Figure 1.

Model of GPCRs mediated signaling pathways. In classical model, heterotrimeric G proteins (α, β, γ subunits) mediate signal transduction via the receptor. Signal transduction initiated when ligands bind to GPCRs. The resulting conformation change promotes the exchange of GDP for GTP on the Galpha subunit of G proteins.
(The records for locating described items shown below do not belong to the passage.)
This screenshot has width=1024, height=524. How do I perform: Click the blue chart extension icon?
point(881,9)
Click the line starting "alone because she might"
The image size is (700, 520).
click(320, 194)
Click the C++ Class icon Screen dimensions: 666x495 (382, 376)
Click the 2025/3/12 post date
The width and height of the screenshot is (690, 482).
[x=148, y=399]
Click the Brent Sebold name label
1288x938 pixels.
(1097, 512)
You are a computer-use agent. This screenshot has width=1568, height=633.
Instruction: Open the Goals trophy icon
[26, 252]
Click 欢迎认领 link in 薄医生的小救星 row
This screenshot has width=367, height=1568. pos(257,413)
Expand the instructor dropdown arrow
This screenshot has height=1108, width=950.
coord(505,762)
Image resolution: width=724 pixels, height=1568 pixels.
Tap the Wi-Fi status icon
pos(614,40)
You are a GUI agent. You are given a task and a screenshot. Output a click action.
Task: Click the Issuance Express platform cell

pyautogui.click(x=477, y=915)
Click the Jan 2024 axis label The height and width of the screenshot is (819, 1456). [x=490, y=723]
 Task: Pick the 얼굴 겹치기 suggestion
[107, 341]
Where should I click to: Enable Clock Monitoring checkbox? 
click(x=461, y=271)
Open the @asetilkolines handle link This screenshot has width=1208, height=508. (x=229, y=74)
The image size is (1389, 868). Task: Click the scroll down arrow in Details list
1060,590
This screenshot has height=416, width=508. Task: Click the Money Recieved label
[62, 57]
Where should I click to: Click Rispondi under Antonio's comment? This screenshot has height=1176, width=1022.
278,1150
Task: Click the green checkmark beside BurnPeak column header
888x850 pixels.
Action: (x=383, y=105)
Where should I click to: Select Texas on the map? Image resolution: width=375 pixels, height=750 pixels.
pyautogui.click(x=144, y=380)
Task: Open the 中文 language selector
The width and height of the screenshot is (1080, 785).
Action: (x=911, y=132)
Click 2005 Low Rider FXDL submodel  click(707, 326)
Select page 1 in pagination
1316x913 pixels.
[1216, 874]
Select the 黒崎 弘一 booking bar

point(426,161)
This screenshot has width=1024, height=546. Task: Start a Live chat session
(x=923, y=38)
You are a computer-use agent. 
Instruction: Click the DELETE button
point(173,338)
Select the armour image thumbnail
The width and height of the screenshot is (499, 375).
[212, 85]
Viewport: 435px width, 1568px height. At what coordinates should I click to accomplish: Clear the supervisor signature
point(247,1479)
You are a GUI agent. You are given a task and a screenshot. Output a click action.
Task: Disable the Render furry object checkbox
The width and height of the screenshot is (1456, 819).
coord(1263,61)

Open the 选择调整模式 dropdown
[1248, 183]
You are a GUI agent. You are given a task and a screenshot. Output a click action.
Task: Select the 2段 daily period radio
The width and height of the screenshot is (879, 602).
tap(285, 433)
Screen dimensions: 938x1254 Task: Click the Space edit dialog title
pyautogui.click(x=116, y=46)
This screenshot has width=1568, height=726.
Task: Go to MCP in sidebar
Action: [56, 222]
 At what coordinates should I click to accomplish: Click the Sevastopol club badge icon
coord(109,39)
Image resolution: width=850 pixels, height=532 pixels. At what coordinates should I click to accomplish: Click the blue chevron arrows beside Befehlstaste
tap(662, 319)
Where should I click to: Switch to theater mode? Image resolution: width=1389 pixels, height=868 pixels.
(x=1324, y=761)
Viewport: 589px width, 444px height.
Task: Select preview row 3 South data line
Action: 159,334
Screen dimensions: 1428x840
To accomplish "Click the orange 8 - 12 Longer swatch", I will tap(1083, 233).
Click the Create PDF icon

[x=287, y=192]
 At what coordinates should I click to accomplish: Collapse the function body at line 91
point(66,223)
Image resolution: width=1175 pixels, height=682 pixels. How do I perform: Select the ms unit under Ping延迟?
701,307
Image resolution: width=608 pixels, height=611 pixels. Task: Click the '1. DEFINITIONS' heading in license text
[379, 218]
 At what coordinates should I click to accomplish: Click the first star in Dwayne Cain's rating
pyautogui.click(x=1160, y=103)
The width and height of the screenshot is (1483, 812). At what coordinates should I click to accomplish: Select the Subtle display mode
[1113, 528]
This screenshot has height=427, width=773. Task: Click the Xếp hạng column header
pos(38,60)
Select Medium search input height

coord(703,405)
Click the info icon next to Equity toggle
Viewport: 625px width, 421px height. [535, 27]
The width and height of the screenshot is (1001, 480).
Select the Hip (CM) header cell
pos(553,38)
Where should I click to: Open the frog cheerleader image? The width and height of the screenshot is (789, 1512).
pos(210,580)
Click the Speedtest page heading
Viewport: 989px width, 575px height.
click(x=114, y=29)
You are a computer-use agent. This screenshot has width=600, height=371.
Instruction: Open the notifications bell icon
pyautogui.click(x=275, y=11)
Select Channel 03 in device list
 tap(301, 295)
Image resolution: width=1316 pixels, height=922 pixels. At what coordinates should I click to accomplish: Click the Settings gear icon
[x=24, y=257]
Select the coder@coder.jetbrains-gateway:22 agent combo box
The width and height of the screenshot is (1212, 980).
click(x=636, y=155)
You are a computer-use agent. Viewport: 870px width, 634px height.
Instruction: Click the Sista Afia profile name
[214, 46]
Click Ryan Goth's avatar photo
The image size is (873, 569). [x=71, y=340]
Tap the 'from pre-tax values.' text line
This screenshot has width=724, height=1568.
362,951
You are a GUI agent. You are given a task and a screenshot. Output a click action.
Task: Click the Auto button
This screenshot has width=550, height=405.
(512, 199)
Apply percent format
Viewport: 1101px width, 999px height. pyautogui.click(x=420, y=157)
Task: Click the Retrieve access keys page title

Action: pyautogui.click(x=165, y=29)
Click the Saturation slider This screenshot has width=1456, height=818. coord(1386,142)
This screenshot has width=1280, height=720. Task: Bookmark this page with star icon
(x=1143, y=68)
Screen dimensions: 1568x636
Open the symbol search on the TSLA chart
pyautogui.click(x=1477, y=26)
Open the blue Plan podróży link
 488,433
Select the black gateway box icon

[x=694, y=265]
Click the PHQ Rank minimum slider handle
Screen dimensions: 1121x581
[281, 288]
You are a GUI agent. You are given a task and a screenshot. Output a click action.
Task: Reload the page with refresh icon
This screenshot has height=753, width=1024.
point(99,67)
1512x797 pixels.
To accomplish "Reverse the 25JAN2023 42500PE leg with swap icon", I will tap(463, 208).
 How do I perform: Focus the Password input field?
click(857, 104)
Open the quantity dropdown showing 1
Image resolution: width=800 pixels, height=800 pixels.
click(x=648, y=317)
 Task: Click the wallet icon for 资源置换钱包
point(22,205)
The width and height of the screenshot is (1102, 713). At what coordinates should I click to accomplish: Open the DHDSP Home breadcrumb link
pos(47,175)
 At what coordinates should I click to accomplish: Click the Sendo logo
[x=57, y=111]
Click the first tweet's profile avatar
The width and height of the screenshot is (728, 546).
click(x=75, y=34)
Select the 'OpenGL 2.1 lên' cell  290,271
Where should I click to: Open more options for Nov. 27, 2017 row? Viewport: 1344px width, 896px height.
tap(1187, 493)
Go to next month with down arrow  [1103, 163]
G_s activates AC leading to the production of cAMP in cells, then cAMP binds to the regulatory subunit of PKA, regulating the phosphorylation of the GPCR and leading the process of desensitization of GPCR. PKA can regulate the level of CREB (Zeitlin et al., 2011) and mediates MAPK ERK pathway (New and Wong, 2007). G_q/11 controls the activity of PLC, which hydrolyzes PIP2 to generate IP3 and DAG. IP3 and DAG in turn lead to an increase in the intracellular concentrations of free Ca²⁺, regulation of NFκB (Arendash et al., 2009) and the activation of a number of protein kinases and pathways, including PKC/MAPK/ERK (Ritter and Hall, 2009). GPCR activate PI3K/Akt cascades through G_βγ (New and Wong, 2007). Gi inhibits AC, and G_12/13 is suggested to activate GSK3 in neuronal cells (Sayas et al., 2002a,b). GSK3 is involved in tau phosphorylation with regard to AD pathology (Ly et al., 2013). And Akt and PKC can inhibit GSK3 activity (New and Wong, 2007; Langmead et al., 2008). Abbreviations: GPCR(s), G protein-coupled receptor(s); GDP, guanosine diphosphate; GTP, guanosine triphosphate; AC, adenyl cyclase; cAMP, cyclic adenosine monophosphate; PKA, protein kinase A; CREB, cAMP response element-binding protein; MAPK, mitogen-activated protein kinase; ERK, extracellular signal-regulated kinase; PLC, phospholipase C; PIP2, phosphatidylinositol 4, 5-bisphosphate; IP3, inositol triphosphate; DAG, diacylglycerol; NFκB, nuclear factor kappa-light-chain-enhancer of activated B cells; PKC, protein kinase C; PI3K, phosphotidylinositol 3-kinase; Akt, protein kinase B; GSK3, glycogen synthase kinase-3; AD, Alzheimer’s Disease.